Information provided:
Segment Open

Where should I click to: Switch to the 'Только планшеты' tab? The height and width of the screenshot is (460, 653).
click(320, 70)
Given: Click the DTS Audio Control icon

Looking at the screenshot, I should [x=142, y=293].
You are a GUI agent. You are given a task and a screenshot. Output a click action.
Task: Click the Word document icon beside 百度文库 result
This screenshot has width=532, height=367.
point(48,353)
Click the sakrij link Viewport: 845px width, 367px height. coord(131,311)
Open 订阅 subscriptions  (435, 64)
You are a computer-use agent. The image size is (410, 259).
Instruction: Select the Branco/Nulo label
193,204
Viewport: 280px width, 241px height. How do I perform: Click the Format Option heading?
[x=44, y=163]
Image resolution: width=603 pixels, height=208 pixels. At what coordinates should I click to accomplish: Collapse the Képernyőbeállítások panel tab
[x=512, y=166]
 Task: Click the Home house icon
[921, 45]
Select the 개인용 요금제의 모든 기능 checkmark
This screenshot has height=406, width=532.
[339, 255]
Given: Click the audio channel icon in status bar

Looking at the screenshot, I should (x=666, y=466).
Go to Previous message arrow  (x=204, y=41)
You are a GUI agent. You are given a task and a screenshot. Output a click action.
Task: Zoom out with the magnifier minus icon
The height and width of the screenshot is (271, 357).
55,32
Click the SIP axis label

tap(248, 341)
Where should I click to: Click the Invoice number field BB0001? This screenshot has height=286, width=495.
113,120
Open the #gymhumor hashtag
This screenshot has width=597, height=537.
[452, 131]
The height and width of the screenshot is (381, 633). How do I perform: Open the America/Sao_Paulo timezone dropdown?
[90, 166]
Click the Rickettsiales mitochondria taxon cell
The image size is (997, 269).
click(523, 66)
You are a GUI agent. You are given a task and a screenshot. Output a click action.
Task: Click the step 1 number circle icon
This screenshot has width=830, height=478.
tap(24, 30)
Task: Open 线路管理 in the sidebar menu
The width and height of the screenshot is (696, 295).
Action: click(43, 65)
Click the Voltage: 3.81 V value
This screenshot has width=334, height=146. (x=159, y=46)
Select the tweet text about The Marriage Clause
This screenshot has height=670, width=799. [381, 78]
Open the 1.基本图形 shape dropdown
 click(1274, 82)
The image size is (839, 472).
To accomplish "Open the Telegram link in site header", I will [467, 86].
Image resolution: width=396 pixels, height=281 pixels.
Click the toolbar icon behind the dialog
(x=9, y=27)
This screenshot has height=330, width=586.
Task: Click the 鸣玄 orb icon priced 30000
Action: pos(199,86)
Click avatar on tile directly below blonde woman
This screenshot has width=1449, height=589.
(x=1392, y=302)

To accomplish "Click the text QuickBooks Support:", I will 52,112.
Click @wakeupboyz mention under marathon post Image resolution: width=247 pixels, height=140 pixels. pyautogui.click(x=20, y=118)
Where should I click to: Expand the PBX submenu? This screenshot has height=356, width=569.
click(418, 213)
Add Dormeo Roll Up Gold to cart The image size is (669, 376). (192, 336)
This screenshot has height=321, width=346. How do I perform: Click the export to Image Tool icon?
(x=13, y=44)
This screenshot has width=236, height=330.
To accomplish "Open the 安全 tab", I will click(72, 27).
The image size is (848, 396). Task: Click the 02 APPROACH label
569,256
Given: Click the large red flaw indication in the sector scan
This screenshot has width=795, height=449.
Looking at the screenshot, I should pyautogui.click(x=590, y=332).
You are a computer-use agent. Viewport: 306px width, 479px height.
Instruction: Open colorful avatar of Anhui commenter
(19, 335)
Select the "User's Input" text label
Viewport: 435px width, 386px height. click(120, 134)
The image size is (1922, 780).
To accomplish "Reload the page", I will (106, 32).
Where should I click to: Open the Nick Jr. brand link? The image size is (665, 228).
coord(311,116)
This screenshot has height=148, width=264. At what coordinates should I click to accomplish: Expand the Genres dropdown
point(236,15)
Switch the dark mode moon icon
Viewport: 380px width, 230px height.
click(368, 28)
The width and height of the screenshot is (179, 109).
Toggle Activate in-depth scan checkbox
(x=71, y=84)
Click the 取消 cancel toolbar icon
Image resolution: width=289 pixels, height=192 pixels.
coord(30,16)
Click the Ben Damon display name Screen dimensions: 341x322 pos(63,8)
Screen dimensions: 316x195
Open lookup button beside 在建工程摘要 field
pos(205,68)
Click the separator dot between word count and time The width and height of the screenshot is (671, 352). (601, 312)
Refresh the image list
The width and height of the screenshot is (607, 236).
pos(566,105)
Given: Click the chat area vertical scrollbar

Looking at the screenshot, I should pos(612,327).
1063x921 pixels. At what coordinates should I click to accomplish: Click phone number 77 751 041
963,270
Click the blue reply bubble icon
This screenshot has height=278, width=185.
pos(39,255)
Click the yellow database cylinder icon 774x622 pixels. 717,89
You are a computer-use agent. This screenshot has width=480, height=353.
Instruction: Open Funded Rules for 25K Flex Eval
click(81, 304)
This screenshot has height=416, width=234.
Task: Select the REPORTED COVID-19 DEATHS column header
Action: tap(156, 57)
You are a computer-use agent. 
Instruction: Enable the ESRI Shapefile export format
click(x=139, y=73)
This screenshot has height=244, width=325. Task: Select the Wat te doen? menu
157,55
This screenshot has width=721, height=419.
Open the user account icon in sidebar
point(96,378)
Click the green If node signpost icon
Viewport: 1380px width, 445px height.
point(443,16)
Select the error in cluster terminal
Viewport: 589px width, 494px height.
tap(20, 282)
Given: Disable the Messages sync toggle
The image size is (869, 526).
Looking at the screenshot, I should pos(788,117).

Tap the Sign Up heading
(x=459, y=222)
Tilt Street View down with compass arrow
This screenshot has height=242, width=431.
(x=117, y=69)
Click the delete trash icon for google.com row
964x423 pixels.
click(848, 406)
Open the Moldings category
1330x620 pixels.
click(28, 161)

Segment Closed

Exercise:
Bring together all lines in the records where the word "dimensions" is found.

Solution to this exercise:
Click the Ben Damon display name Screen dimensions: 341x322 pos(63,8)
Screen dimensions: 316x195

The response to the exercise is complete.